• **EXERCISE OBJECTIVE**
Type each record below again, with the same words.

• **STUDY MATERIAL**
+++

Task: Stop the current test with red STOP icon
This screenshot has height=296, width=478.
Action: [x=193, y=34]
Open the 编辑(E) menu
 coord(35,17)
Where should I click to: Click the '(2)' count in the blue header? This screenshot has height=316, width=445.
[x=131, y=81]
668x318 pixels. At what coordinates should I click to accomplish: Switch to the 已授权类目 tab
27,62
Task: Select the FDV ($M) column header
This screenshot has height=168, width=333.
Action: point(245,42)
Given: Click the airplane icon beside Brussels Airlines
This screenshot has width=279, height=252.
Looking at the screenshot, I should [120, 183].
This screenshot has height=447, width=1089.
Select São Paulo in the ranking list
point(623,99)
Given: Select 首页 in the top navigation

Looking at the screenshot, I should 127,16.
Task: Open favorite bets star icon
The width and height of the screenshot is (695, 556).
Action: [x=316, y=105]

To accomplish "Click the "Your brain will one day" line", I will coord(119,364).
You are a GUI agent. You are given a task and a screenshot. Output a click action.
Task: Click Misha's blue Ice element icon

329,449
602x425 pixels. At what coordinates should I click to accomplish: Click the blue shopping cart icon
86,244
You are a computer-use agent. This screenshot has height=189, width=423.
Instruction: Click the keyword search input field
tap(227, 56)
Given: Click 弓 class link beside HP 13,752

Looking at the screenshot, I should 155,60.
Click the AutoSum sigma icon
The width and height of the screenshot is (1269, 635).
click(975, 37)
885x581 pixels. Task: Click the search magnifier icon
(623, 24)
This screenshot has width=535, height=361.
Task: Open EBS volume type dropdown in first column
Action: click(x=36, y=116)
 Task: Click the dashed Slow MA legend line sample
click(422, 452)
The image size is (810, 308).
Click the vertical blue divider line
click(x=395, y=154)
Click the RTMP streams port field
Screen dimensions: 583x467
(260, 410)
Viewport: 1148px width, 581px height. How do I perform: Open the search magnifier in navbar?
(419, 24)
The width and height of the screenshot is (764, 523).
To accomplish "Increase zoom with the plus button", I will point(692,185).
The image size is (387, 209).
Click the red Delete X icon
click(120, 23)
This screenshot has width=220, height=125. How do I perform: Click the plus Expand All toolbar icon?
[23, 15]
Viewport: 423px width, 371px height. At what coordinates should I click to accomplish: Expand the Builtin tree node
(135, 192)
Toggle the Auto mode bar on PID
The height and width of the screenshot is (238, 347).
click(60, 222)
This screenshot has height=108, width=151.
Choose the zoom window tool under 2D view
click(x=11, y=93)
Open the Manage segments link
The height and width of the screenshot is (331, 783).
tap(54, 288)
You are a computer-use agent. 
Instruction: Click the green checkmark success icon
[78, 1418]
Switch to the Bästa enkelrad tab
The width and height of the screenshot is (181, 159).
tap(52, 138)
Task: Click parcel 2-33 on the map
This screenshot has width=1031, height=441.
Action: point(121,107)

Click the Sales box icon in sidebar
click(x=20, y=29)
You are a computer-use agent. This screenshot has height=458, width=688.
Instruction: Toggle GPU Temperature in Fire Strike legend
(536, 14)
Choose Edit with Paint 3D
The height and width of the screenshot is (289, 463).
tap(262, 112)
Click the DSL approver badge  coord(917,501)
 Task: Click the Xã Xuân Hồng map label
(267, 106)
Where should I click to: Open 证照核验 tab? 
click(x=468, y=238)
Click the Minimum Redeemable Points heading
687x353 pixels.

+++

• **SOLUTION TO THE PROBLEM**
Task: Stop the current test with red STOP icon
This screenshot has height=296, width=478.
Action: [x=193, y=34]
Open the 编辑(E) menu
 coord(35,17)
Where should I click to: Click the '(2)' count in the blue header? This screenshot has height=316, width=445.
[x=131, y=81]
668x318 pixels. At what coordinates should I click to accomplish: Switch to the 已授权类目 tab
27,62
Task: Select the FDV ($M) column header
This screenshot has height=168, width=333.
Action: point(245,42)
Given: Click the airplane icon beside Brussels Airlines
This screenshot has width=279, height=252.
Looking at the screenshot, I should [120, 183].
This screenshot has height=447, width=1089.
Select São Paulo in the ranking list
point(623,99)
Given: Select 首页 in the top navigation

Looking at the screenshot, I should 127,16.
Task: Open favorite bets star icon
The width and height of the screenshot is (695, 556).
Action: [x=316, y=105]

To accomplish "Click the "Your brain will one day" line", I will coord(119,364).
You are a GUI agent. You are given a task and a screenshot. Output a click action.
Task: Click Misha's blue Ice element icon

329,449
602x425 pixels. At what coordinates should I click to accomplish: Click the blue shopping cart icon
86,244
You are a computer-use agent. This screenshot has height=189, width=423.
Instruction: Click the keyword search input field
tap(227, 56)
Given: Click 弓 class link beside HP 13,752

Looking at the screenshot, I should 155,60.
Click the AutoSum sigma icon
The width and height of the screenshot is (1269, 635).
click(975, 37)
885x581 pixels. Task: Click the search magnifier icon
(623, 24)
This screenshot has width=535, height=361.
Task: Open EBS volume type dropdown in first column
Action: click(x=36, y=116)
 Task: Click the dashed Slow MA legend line sample
click(422, 452)
The image size is (810, 308).
Click the vertical blue divider line
click(x=395, y=154)
Click the RTMP streams port field
Screen dimensions: 583x467
(260, 410)
Viewport: 1148px width, 581px height. How do I perform: Open the search magnifier in navbar?
(419, 24)
The width and height of the screenshot is (764, 523).
To accomplish "Increase zoom with the plus button", I will point(692,185).
The image size is (387, 209).
Click the red Delete X icon
click(120, 23)
This screenshot has width=220, height=125. How do I perform: Click the plus Expand All toolbar icon?
[23, 15]
Viewport: 423px width, 371px height. At what coordinates should I click to accomplish: Expand the Builtin tree node
(135, 192)
Toggle the Auto mode bar on PID
The height and width of the screenshot is (238, 347).
click(60, 222)
This screenshot has height=108, width=151.
Choose the zoom window tool under 2D view
click(x=11, y=93)
Open the Manage segments link
The height and width of the screenshot is (331, 783).
tap(54, 288)
You are a computer-use agent. 
Instruction: Click the green checkmark success icon
[78, 1418]
Switch to the Bästa enkelrad tab
The width and height of the screenshot is (181, 159).
tap(52, 138)
Task: Click parcel 2-33 on the map
This screenshot has width=1031, height=441.
Action: point(121,107)

Click the Sales box icon in sidebar
click(x=20, y=29)
You are a computer-use agent. This screenshot has height=458, width=688.
Instruction: Toggle GPU Temperature in Fire Strike legend
(536, 14)
Choose Edit with Paint 3D
The height and width of the screenshot is (289, 463).
tap(262, 112)
Click the DSL approver badge  coord(917,501)
 Task: Click the Xã Xuân Hồng map label
(267, 106)
Where should I click to: Open 证照核验 tab? 
click(x=468, y=238)
Click the Minimum Redeemable Points heading
687x353 pixels.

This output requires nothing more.